A somewhat more complex situation occurs when you compute successive differences for more than one column and use the results in a calculation. The following table, player_stats, shows some cumulative numbers for a baseball player at the end of each month of his season. ab indicates the total at-bats and h the total hits the player has had as of a given date. (The first record indicates the starting point of the player's season, which is why the ab and h values are zero.)
mysql> SELECT id, date, ab, h, TRUNCATE(IFNULL(h/ab,0),3) AS ba -> FROM player_stats ORDER BY id; +----+------------+-----+----+-------+ | id | date | ab | h | ba | +----+------------+-----+----+-------+ | 1 | 2001-04-30 | 0 | 0 | 0.000 | | 2 | 2001-05-31 | 38 | 13 | 0.342 | | 3 | 2001-06-30 | 109 | 31 | 0.284 | | 4 | 2001-07-31 | 196 | 49 | 0.250 | | 5 | 2001-08-31 | 304 | 98 | 0.322 | +----+------------+-----+----+-------+
The last column of the query result also shows the player's batting average as of each date.

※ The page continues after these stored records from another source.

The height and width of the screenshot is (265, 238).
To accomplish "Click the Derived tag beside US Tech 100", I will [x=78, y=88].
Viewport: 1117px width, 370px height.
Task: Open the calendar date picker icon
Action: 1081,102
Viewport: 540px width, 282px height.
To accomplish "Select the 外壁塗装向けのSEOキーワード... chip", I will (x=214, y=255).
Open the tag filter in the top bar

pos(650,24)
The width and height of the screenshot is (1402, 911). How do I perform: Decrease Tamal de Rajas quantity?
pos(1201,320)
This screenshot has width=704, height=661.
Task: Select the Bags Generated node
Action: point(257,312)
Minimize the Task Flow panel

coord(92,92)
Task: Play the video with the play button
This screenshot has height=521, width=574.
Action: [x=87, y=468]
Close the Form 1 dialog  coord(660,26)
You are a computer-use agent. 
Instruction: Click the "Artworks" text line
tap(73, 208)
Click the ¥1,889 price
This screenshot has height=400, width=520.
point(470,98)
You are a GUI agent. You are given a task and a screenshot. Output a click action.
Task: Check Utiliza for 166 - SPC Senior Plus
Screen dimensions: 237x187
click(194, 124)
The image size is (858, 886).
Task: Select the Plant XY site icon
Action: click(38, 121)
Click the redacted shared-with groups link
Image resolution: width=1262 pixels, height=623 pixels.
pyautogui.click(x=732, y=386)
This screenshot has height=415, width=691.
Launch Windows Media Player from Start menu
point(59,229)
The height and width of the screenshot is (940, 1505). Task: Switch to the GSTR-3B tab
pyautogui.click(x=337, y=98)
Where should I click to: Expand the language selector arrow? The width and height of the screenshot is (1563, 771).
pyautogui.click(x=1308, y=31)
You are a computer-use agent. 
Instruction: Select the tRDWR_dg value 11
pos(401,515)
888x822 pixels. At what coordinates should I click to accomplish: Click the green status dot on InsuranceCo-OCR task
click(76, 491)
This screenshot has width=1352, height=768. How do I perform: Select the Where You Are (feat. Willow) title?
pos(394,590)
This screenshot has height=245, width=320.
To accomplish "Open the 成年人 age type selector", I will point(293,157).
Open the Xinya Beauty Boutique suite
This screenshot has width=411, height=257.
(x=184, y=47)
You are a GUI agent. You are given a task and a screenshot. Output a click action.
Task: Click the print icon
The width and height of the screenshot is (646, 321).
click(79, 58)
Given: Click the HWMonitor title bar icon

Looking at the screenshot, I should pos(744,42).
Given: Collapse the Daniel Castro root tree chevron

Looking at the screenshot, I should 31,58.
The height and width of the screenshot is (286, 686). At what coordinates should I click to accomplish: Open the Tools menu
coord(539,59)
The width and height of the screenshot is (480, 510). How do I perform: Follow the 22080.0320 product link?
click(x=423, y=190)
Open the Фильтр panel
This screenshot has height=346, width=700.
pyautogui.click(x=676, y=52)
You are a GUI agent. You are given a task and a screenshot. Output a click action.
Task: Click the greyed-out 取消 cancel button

This column is not stored in the table, but is easily computed as the ratio of hits to at-bats. The result provides a general idea of how the player's hitting performance changed over the course of the season, but it doesn't give a very informative picture of how the player did during each individual month. To determine that, it's necessary to calculate relative differences between pairs of rows. This is easily done with a self-join that matches each row n with row n+1, to calculate differences between pairs of at-bats and hits values. These differences allow batting average during each month to be computed:
mysql> SELECT -> t1.id AS id1, t2.id AS id2, -> t2.date, -> t1.ab AS ab1, t2.ab AS ab2, -> t1.h AS h1, t2.h AS h2, -> t2.ab-t1.ab AS abdiff, -> t2.h-t1.h AS hdiff, -> TRUNCATE(IFNULL((t2.h-t1.h)/(t2.ab-t1.ab),0),3) AS ba -> FROM player_stats AS t1, player_stats AS t2 -> WHERE t1.id+1 = t2.id -> ORDER BY t1.id; +-----+-----+------------+-----+-----+----+----+--------+-------+-------+ | id1 | id2 | date | ab1 | ab2 | h1 | h2 | abdiff | hdiff | ba | +-----+-----+------------+-----+-----+----+----+--------+-------+-------+ | 1 | 2 | 2001-05-31 | 0 | 38 | 0 | 13 | 38 | 13 | 0.342 | | 2 | 3 | 2001-06-30 | 38 | 109 | 13 | 31 | 71 | 18 | 0.253 | | 3 | 4 | 2001-07-31 | 109 | 196 | 31 | 49 | 87 | 18 | 0.206 | | 4 | 5 | 2001-08-31 | 196 | 304 | 49 | 98 | 108 | 49 | 0.453 | +-----+-----+------------+-----+-----+----+----+--------+-------+-------+
These results show much more clearly than the original table does that the player started off well, but had a slump in the middle of the season, particularly in July. They also indicate just how strong his performance was in August.